鄭子蕭站立不穩,只得蹲下,保持重心,可是,只聽到「哢嚓」一聲,她腳下的土地,便已經一分為二,向兩邊擴展了開去。
她沒有料到還會有這樣的情況發生,果真是一波未平一波又起,腳下懸空,便沿著裂開的山地掉了下去,鄭子蕭慌忙之中,只得反手一劍,將玄冰釘在陡崖上,勉強維持身形。可是,她還沒來得及喘氣,兩邊的山崖又開始震動起來,快速靠攏。鄭子蕭也來不及做過多思考,拔起劍就躍了出去。
入眼的,是一棵梨花樹,由二化一,漸漸的合在了一起,驚呆了鄭子蕭。其實,她早該想到的,不是嗎?那些人,怎麼會平白無故的就甘心退出?!或許這是一個陣法,闖入到這個程度都得一會的陣法。
腳下的土地再次裂開,有了前一次的經驗,鄭子蕭不再慌張,只是淡定從容的跳來跳去,躲開地上的一條又一條裂縫。
終於,不知道過了多久,鄭子蕭不再等待與躲閃,直直的竄進半空中,用了十成的內息,用力一揮劍,伐掉了剩下的梨林。
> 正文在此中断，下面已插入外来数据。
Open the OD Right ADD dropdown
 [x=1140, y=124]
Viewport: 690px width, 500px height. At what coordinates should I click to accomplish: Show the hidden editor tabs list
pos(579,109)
這樣一來,什麼都可以看得清清楚楚了!
鄭子蕭懸身於半山腰,仔細探尋哪裡才是機關的鎖定處,可是半天過去了,她還是毫無頭緒。就在以為自己判斷失誤準備撤身的時候,她突然發現,不遠處竟然有一個井,這片梨林,到處都在碎裂,只有那裡,毫髮無傷。
心中冷笑一下,鄭子蕭身形一掠,飄身到了井旁,仔細聽裡面的動靜。
「這一次不知道是誰,功夫不錯,破了怪長和琴簫二音。」一個聲音傳進鄭子蕭的耳朵裡。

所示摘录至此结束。